この章の最後には、譲渡承認で必要になる書類のサンプル(雛形)もWordファイルで公開していますので、ぜひアレンジして使ってください。
会社法で決められた株式譲渡の承認手続
まずは会社法で決められた譲渡承認手続の原理原則を下図で示します。あまり細かく読んでいただく必要はなく、3段階の流れを確認していただければ大丈夫です。
※定款によるローカルルールがないという前提です。
承認請求と名義書換請求は同時に行うことが多い
会社法では、
- 株式譲渡の承認手続
- 株式名義の変更手続
の順番で手続することが原則だと記載されていますが、同時でも構いません。実務では2つの作業は同時に進めることが一般的なので、以下でご紹介する書類サンプルも同時に進める形式にしています。
この書類を作るだけ!確実に譲渡承認を通す手続書類とそのサンプル
M&Aは親族でもない第三者同士が大金をやりとりする取引ですので、後でトラブルにならないよう必要な書類は残しておきましょう。
以下では、適法な株式譲渡承認を確実に通すために必要な書類の一覧とそのサンプルをご紹介します。「誰が承認するか?」によって必要書類も変わりますので、パターンに分けてご案内します。

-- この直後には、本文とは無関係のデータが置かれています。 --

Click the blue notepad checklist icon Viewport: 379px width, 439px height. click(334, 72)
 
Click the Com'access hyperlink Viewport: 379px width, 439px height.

なお、以下のサンプルどおり使用する場合、日付は全部同じ日でも問題ありません。
承認機関が「株主総会」の場合
承認機関が株主総会の場合、以下の書類を残しておきましょう。なお、サンプルは全株主が株式譲渡に書面で同意する(書面決議)というパターンで作っています。
必要書類 | 備考 | サンプルファイル |
譲渡承認請求書 兼 名義書換請求書 | ||
取締役会議事録 | 取締役会がある場合のみ使用 | |
株主への提案書/株主からの同意書 | 各株主で同意書に押印 | |
株主総会議事録 | ||
譲渡承認の通知書 | ||
株主名簿 | 名義書換後の名簿 |
株主総会は書面決議がおすすめ
株主総会の議事録には株主の押印をもらわないため、あとで「株主総会に呼ばれていない」といった異議が入ると、株式譲渡が適法ではなかったのではないかというトラブルが発生する懸念があります。
そこで、全株主の書面による回答記録を残しておくことで、このようなトラブルを完全に回避できます。なお、回答書面は電子メールで送ってもらっても構いません。
承認機関が「取締役会」の場合
承認機関が取締役会の場合、以下の書類を残しておきましょう。
必要書類 | 備考 | サンプルファイル |
譲渡承認請求書 兼 名義書換請求書 | ||
取締役会議事録 | ||
譲渡承認の通知書 | ||
株主名簿 | 名義書換後の名簿 |
承認機関が「代表取締役」の場合
承認機関が代表取締役の場合、以下の書類を残しておきましょう。
必要書類 | 備考 | サンプルファイル |
譲渡承認請求書 兼 名義書換請求書 | ||
代表取締役の決定書 | 必須ではない | |
譲渡承認の通知書 | ||
株主名簿 | 名義書換後の名簿 |
おわりに
今回は、株式譲渡の制限について、以下の事項をなるべくわかりやすくご紹介しました。
- ほとんどのケースでは株式の譲渡制限規定は問題にならないこと
- 株式の譲渡制限規定のポイント
- 株式の譲渡を承認する手続
株式の譲渡制限はあるのが普通ですし、M&Aに悪影響を与えることは本当にレアケースですので、ご安心いただければと思います。